En musique, il y a des conservatoires et, je suppose, des diplômes. Est-ce qu'on a pas déjà eu cette professionnalisation que tu crains ? Ou est-ce qu'il y a juste plus d'argent, et donc plus de gens qui en vivent ?

Pour l'instant, le secteur fonctionne surtout sur les subventions, et pour avoir accès à des subventions ou des droits (comme la sécu), il faut que l'auteur ait vendu un minimum de livres et s'inscrive dans une maison d'édition qui est en capacité de tirer au moins cinq cent livres.

On a donc un modèle de sélection basé sur la subvention (les éditeurs peu fortunés survivent grâce aux bourses, ou grâce aux prix que les auteurs reçoivent par des festivals eux-mêmes financés par l'édifice public).

Pour l'instant, le modèle est hors-jeu, ça ne fonctionne pas.

Mais souhaiter un système où l'auteur est, mettons, salarié ? Où il vit en permanence de son oeuvre ?

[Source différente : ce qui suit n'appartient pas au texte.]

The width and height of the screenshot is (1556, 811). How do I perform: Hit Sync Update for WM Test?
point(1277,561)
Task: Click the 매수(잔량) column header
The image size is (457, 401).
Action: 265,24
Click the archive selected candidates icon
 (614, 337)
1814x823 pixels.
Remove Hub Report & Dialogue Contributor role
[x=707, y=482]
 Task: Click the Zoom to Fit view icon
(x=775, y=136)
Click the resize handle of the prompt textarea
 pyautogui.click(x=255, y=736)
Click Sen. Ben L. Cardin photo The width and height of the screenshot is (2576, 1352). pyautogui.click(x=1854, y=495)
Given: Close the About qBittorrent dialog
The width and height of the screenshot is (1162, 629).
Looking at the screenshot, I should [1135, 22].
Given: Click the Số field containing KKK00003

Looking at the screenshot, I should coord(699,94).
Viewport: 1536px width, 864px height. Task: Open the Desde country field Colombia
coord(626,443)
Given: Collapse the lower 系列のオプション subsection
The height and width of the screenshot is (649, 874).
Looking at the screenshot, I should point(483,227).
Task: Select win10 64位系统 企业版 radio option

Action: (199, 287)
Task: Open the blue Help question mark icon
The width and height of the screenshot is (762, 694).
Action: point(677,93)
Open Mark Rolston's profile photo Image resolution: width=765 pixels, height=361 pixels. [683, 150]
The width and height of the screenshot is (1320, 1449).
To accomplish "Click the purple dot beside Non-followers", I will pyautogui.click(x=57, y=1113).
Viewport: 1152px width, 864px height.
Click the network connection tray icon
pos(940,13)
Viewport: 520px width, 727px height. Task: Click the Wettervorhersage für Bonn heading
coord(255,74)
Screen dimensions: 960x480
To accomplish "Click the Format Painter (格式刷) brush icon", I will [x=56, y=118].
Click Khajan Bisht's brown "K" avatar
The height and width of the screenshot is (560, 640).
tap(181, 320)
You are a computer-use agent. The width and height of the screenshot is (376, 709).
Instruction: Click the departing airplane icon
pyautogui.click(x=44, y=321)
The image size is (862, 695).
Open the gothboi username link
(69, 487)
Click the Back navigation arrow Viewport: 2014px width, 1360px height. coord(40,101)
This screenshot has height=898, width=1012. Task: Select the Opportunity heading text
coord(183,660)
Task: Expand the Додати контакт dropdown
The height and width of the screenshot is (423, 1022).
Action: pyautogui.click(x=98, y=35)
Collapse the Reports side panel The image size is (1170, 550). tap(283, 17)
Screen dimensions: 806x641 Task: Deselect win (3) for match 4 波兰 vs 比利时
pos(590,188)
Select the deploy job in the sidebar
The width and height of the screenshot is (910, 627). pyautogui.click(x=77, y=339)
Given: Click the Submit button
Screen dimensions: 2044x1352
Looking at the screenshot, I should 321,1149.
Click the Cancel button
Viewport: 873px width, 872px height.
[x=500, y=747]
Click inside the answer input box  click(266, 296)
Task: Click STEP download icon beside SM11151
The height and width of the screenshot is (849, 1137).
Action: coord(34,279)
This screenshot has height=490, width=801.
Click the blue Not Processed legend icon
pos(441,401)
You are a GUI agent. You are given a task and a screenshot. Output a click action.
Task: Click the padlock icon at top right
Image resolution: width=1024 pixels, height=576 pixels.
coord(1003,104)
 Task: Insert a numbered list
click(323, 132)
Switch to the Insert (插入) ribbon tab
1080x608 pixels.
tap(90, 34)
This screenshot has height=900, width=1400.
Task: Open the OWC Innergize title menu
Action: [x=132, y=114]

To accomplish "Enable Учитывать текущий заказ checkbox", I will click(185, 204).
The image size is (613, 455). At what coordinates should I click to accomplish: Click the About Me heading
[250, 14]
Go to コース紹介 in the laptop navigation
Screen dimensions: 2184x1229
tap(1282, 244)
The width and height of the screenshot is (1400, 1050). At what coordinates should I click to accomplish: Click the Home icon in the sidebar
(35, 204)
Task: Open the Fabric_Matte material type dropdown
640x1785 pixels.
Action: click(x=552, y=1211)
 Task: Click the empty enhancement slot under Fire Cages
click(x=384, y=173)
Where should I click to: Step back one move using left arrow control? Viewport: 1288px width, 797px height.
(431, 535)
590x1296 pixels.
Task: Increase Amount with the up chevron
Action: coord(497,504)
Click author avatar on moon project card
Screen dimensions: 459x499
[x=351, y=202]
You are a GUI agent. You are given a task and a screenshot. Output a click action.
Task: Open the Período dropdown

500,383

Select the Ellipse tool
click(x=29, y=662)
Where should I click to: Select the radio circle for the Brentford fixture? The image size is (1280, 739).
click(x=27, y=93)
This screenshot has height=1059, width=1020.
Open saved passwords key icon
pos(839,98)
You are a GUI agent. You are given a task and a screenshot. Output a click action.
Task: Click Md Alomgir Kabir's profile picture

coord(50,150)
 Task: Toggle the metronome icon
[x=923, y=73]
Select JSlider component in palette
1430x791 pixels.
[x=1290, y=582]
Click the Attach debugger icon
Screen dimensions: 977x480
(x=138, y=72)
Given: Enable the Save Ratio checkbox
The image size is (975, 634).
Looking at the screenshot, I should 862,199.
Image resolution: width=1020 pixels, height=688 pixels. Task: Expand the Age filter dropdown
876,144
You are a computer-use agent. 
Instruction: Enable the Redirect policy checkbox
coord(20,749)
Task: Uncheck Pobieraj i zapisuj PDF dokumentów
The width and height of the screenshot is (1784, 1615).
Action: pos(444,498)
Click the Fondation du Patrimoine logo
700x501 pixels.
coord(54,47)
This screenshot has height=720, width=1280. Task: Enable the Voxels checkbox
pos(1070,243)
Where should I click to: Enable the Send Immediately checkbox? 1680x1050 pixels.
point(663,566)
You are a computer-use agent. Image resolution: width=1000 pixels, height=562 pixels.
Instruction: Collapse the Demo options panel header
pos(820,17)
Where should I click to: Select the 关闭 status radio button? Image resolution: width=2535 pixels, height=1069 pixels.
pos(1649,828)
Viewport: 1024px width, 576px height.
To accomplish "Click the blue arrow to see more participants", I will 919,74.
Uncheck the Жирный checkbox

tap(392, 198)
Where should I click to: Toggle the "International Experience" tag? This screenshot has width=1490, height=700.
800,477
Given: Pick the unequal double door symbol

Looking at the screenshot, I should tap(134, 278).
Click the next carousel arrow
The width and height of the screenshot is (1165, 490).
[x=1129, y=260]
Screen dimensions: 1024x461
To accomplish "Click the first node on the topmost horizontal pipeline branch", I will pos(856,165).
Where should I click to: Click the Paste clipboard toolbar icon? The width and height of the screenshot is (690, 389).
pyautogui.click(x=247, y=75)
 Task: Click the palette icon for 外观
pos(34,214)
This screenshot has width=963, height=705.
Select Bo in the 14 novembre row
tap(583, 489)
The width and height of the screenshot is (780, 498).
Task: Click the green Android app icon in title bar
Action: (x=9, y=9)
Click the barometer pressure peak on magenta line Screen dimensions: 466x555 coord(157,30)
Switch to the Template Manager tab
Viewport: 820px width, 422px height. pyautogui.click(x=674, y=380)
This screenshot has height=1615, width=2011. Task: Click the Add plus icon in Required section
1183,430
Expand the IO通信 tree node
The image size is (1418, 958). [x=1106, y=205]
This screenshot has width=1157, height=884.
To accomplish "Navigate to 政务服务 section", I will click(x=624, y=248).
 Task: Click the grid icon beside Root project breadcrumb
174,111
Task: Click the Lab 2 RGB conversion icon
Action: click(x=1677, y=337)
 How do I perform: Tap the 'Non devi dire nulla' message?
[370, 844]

On ne peut pas envisager un modèle dans lequel un auteur serait salarié. L'auteur est en contrat avec un éditeur, l'éditeur dépend de son auteur pour vendre le livre. Les choix de l'auteur ont un impact sur l'éditeur, et c'est donc un choix de collaboration et non les mesures d'un patronat.

Le terme « commande » évoque justement ce mode de fonctionnement de l'auteur qui travaille à son compte, un peu comme un investisseur, l'auteur choisit de consacrer le temps qu'il souhaite à l'ouvrage qui lui paraît approprié.

Pour l'instant, une meilleure reconnaissance du métier d'auteur serait déjà un pas en avant pour déblayer tout ça ; on a un problème d'instabilité dans le secteur, avec des contenus qui ne seraient absolument pas adaptés à la publication et qui pourtant inondent le marché.

Être auteur, c'est aussi avoir un minimum de réseau et savoir quelles sont les modes ou les mœurs, être capable de s'inscrire dans un environnement. Pas de salariat pour les auteurs, c'est contraire aux besoins d'autonomie.


En fait, quitte à rester dans l'idéal (puisque de toute façon on changera pas le système de rémunération des auteurs là ici comme ça dans ce fil ::) ), je pense que le système que je trouverais le plus favorable, c'est un monde du travail qui laisse suffisamment de temps pour que le travailleur puisse s'épanouir dans une activité annexe (ici, l'écriture).

Voilà, ça c'est une opinion d'auteur. Tu évoques une utopie, après à toi de voir si tu prends ton opinion au sérieux et que tu en écris un livre, ou si tu balances juste ça sur un forum au hasard parce que tu ne savais pas quoi faire de ta vie.

Ce sont deux conceptions du statut tout à fait différentes.